# How Would You Fix This ?



## gravedodger (Feb 15, 2004)

good evenin' chaps

as you can see my trusty 20 year old Seiko's glass is a bit worse for wear,

are these scratches beyond what polishers can handle or are we talking mission impossible ?










i've never had glass polished before to know









it's only on it's 4th battery in 20 years continuous use .... not bad I say


----------



## pg tips (May 16, 2003)

It all depends what the crystal is made of.

If it's acrylic (a clear plastic) you can polish out the scratches quite easily with Brasso.

If it's Seiko's own sort of mineral glass called Hardlex (which is more likely) then you may as well not even try and polish it because you will get no where fast!

the easiest way to tell which is which in my experience is to tap the glass onto your front teeth! Honestly you will feel that the glass hardlex will be harder and the plastic softer.

Also glass is usually colder to touch than acrylic.

If it is acrylic get a vileda type cloth, fold it into 4 and place it on a hard, flat surface. Pour a little brasso in the center of the cloth.

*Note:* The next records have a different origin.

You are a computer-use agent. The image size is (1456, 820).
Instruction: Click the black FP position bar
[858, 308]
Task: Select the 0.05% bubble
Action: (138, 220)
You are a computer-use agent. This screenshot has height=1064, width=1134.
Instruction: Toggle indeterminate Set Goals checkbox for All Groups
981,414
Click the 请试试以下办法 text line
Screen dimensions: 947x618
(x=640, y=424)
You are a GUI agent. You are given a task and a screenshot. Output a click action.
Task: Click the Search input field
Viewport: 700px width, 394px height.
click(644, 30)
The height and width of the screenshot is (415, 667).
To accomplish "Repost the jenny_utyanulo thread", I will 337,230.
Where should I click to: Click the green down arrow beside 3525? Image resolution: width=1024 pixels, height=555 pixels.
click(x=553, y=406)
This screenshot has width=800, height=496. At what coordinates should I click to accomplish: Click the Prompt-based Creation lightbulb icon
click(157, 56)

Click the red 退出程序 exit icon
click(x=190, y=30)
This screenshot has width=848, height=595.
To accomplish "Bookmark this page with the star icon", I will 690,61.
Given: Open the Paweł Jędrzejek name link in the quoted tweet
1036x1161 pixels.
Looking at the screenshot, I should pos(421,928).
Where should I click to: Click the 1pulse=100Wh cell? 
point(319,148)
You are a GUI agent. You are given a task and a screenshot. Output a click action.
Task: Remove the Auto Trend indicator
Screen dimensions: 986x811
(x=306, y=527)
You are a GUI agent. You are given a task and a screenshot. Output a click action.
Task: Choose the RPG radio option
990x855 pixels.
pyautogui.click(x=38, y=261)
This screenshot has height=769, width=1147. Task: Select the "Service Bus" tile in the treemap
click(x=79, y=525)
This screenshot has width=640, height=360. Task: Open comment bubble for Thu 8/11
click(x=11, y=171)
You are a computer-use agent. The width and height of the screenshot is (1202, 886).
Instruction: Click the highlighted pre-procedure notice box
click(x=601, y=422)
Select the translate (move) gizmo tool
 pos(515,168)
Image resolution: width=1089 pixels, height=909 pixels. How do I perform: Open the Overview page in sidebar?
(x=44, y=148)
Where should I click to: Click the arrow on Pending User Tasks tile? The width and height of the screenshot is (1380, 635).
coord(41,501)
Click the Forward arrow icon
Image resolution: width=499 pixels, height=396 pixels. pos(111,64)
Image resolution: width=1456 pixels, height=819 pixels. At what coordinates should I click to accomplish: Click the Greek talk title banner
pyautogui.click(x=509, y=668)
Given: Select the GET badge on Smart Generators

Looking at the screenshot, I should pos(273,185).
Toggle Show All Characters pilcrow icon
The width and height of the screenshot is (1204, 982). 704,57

Put the watch (crystal down onto the cloth) onto of the brasso and rub back and forth fairly hard and fast.

Try and go at 90 degrees to the deepest scratches. You can if needed finish off with polywatch (avaiable from Roy).


----------



## Roy (Feb 23, 2003)

That crystal is mineral glass and cannot be polished. If you give me the numbers from the back of the watch then I can see if a new crystal is available.


----------



## gravedodger (Feb 15, 2004)

cheers Roy and pg tips for the fast reply

ouch







my teeth now tell me it's hardlex and very cold to the touch.

Japan S

3N2748

A714-5000 AO on back

or

A714-5000 T on front .... with the aid of a magnifiying glass









a great watch that has served me well.

mucho thanko


----------



## DavidH (Feb 24, 2003)

What was the outcome of this one?

Nice watch , a pity they stopped making them.


----------